- [RECORD EXTRACTS]:
* * *

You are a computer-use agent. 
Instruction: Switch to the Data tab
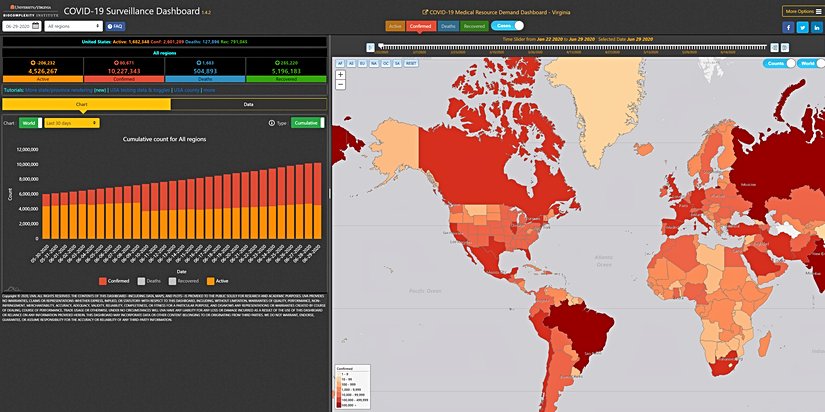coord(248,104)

* * *

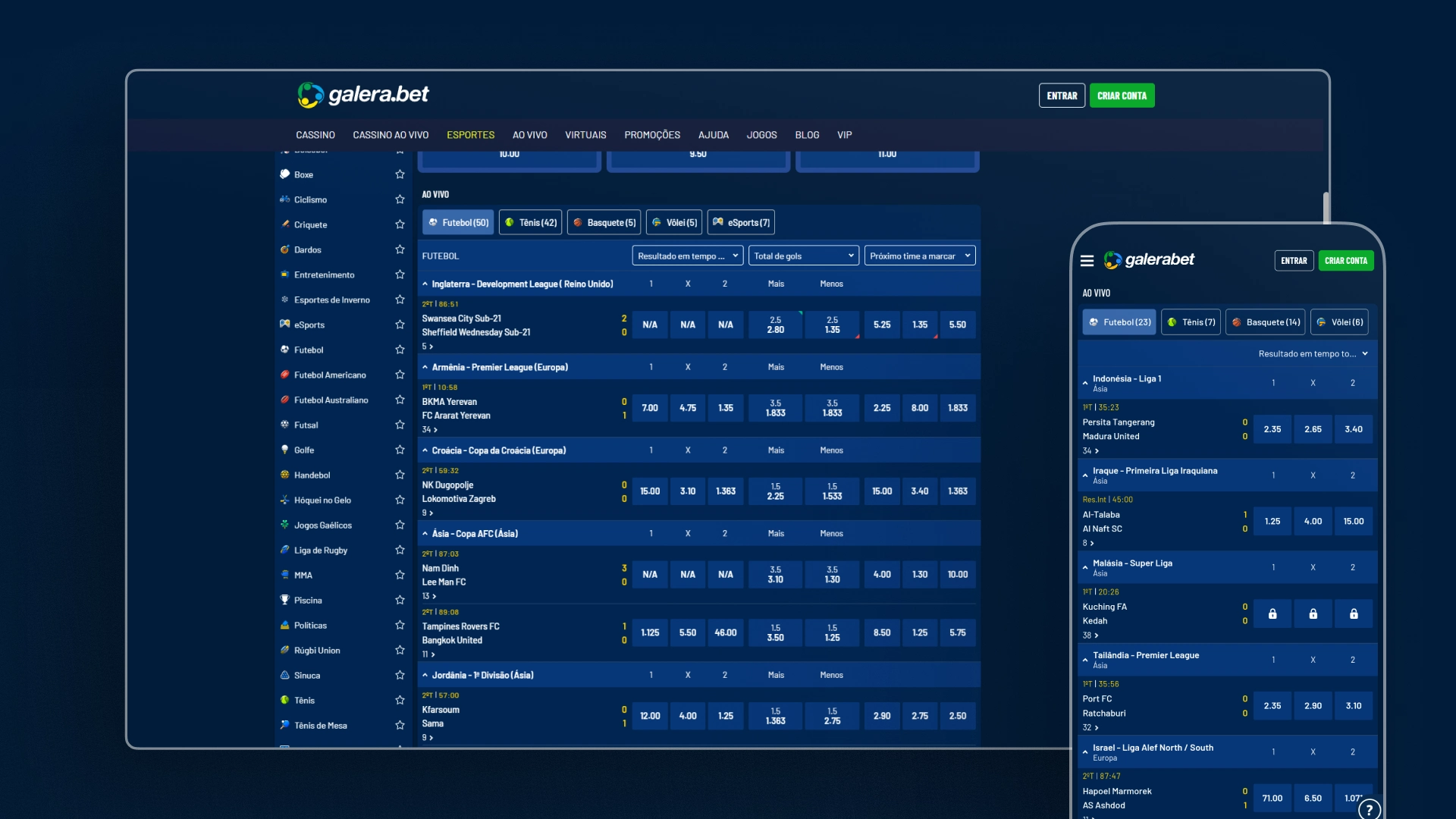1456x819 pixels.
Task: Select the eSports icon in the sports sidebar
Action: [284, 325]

* * *

- [DIRECTION]: In the listing, from the line with "1456x819 pixels." up to and including the line with "Action: [284, 325]", replace "sidebar" with "side menu" and give back only those lines with nothing else altered. Leave the pictures out.

- [FINAL RESULT]:
1456x819 pixels.
Task: Select the eSports icon in the sports side menu
Action: [284, 325]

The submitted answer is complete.